Mikro bağışlar ve şeffaflık
Uganda’da bir kripto para borsası tarafından başlatılan “Lunch for Children” projesinde, öğrenciler için kripto cüzdanlara yapılan bağışlar doğrudan tedarikçilere aktarılıyor. Böylece çocukların öğrencilerin gıdaya erişimi sağlanıyor. Giveth platformu da Batı Afrika’daki bir okula kırtasiye desteği için 250 mikro bağışçıyı harekete geçirdi. Diaspora havalelerinde de kripto kullanımı artıyor. Afrika’daki aileler, çocuklarının okul masraflarını yüksek transfer ücretleri olmadan stablecoin’lerle karşılamaya başlıyor. Bu da eğitimde erişimi doğrudan etkileyen bir gelişme.
DAO’lar ile topluluk tabanlı burs modelleri
Merkeziyetsiz Otonom Organizasyonlar (DAO’lar), burs süreçlerini topluluğa açarak şeffaf ve demokratik modeller sunuyor. EduDAO, MIT, Berkeley, Oxford gibi üniversiteleri bir araya getirerek BitDAO’dan aldığı fonlarla öğrenci projelerine kaynak sağlıyor. Nouns DAO’nun sağladığı öğrenim bursları ve Blu3 DAO gibi kadın odaklı toplulukların hackathon destekleri öne çıkıyor. Bu yapılar, geleneksel sistemlere göre daha katılımcı ve sürdürülebilir bir burs ekosistemi sunuyor.
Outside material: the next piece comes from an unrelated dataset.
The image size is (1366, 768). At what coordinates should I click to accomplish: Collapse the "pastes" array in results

Öğren-kazan modelleri ve blockchain sertifikalar
BitDegree gibi platformlar, öğrencileri eğitim modüllerini tamamladıkça token ödülleriyle teşvik ediyor. Binance ve Coinbase gibi büyük borsalar da benzer “learn-to-earn” sistemleri sunarak finansal okuryazarlığı artırıyor. Öte yandan İsviçre ve Hindistan gibi ülkeler diplomalarını blockchain’e taşıyarak sahteciliği engelliyor ve belgelerin küresel dolaşımını kolaylaştırıyor. NFT formatındaki sertifikalar ya da zincir üzerinde tutulan öğreci kimlikleri, iş dünyasında daha adil değerlendirme fırsatı sunuyor.
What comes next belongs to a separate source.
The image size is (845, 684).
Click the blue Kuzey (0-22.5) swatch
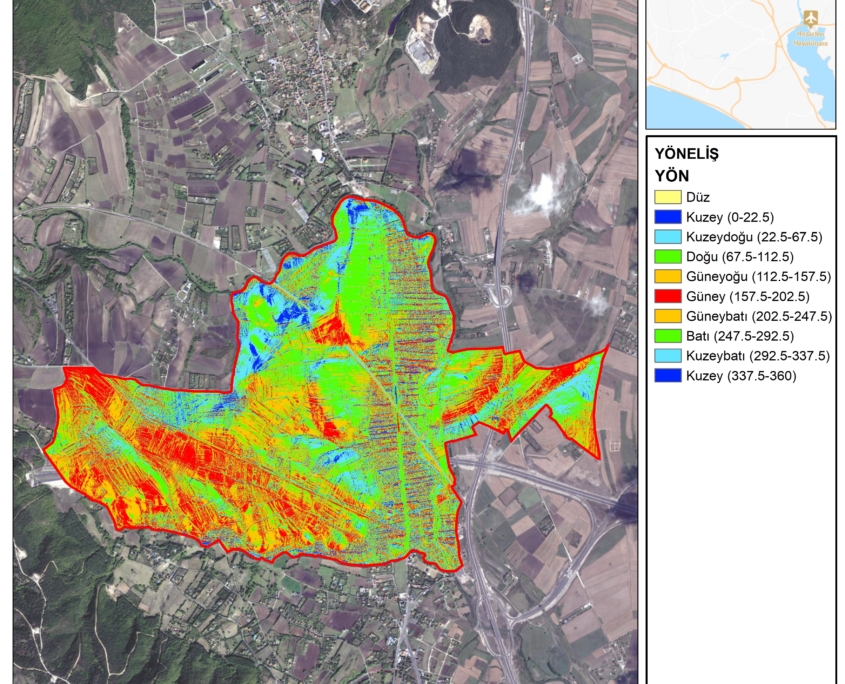pos(667,217)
Gelişmekte olan ülkelerde etki ve uygulamalar
Afrika’da Ruanda örneği, kripto ile okul altyapısının nasıl güçlendirilebileceğini gösterdi. Nijerya ve Gana’da aileler, stablecoin birikimleriyle çocuklarının okul harçlarını enflasyondan korumaya çalışıyor. Latin Amerika’da bazı eyalet yönetimleri, okul harcamalarının blockchain ile takip edilmesi için pilotlar projeler başlattı. Filipinler’de Axie Infinity gibi uygulamalar, pandemide ailelerin eğitim harcamalarını karşılamalarına imkân tanıdı.
Eğitim finansmanının yeni yolu
Kripto paralar ve blockchain teknolojisi, eğitimde erişimi artırma, fon kullanımında şeffaflık sağlama ve yeni finansman modelleri geliştirme potansiyeli taşıyor. Regülasyonlar, dijital altyapı ve okuryazarlık konularında ilerleme sağlandıkça, bu modellerin yaygınlaşması mümkün. Yakın gelecekte bir öğrencinin bursu, dünyanın dört bir yanındaki binlerce kripto bağışçıdan, bir DAO oylamasıyla belirlenen bir akıllı kontrat üzerinden karşılanabilir. Ve mezun olduğunda, aynı topluluğun yeni bursiyerlerine destek olan bir parçası hâline gelebilir. Türkiye’de öğrenci bursları alanında başarılara imza atan vakıf ve dernekler, Blockchain teknolojisinin sunduğu şeffaflık ve güven sayesinde etki alanlarını daha da genişletebilir. Bu yenilikçi yaklaşım, sosyal kalkınma politikaları ile örtüşen sürdürülebilir bir finansman modeli sunarak, bağış sistemlerinin dijital çağda yeniden tanımlanmasına olanak tanıyacaktır.